Despite what some people may think, a year out is not a particularly easy year. I failed to get a proper job despite my constant trying, which made boredom a common problem. This may not seem like a big deal but boredom becomes an issue when it’s a regular thing. I spent a lot of time at home which isn’t healthy either. I also had a severe lack of a proper routine which affected me more than I expected it would, and I often doubted my decision to take a year out.
 
However, I stayed optimistic about getting a job and kept myself busy as much as I could. I discovered new hobbies than I didn’t know I would enjoy.

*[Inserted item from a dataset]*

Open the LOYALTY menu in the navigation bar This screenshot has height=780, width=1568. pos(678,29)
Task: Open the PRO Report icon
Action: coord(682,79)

I educated myself further on topics and issues that interested me, which also helped me figure out how I should fill out the CAO. I grew a lot as a person during my year out (not in height unfortunately), I’m more mature and independent. I know what I like, I have strong opinions on certain issues and I’m definitely more confident in myself now. Also, a break from the education system definitely didn’t cause me any harm! I finally chose what I thought should be my first choice and I am absolutely delighted with the choice I made.
 
If for any reason you are considering taking a year out, my advice would be to go for it. A lot can happen in the space of a year and a lot can change. Delaying your education by a year is not a big deal. An extra year can help make your decision so much easier- it did for me! Needing a year to take a bit of a breather is perfectly fine. Wanting to travel, work or volunteer for the year is great. Your year out may not be easy but very few things in life are easy. Keeping everything in mind, I can say I’m definitely glad I took a year out, I should never have doubted my decision.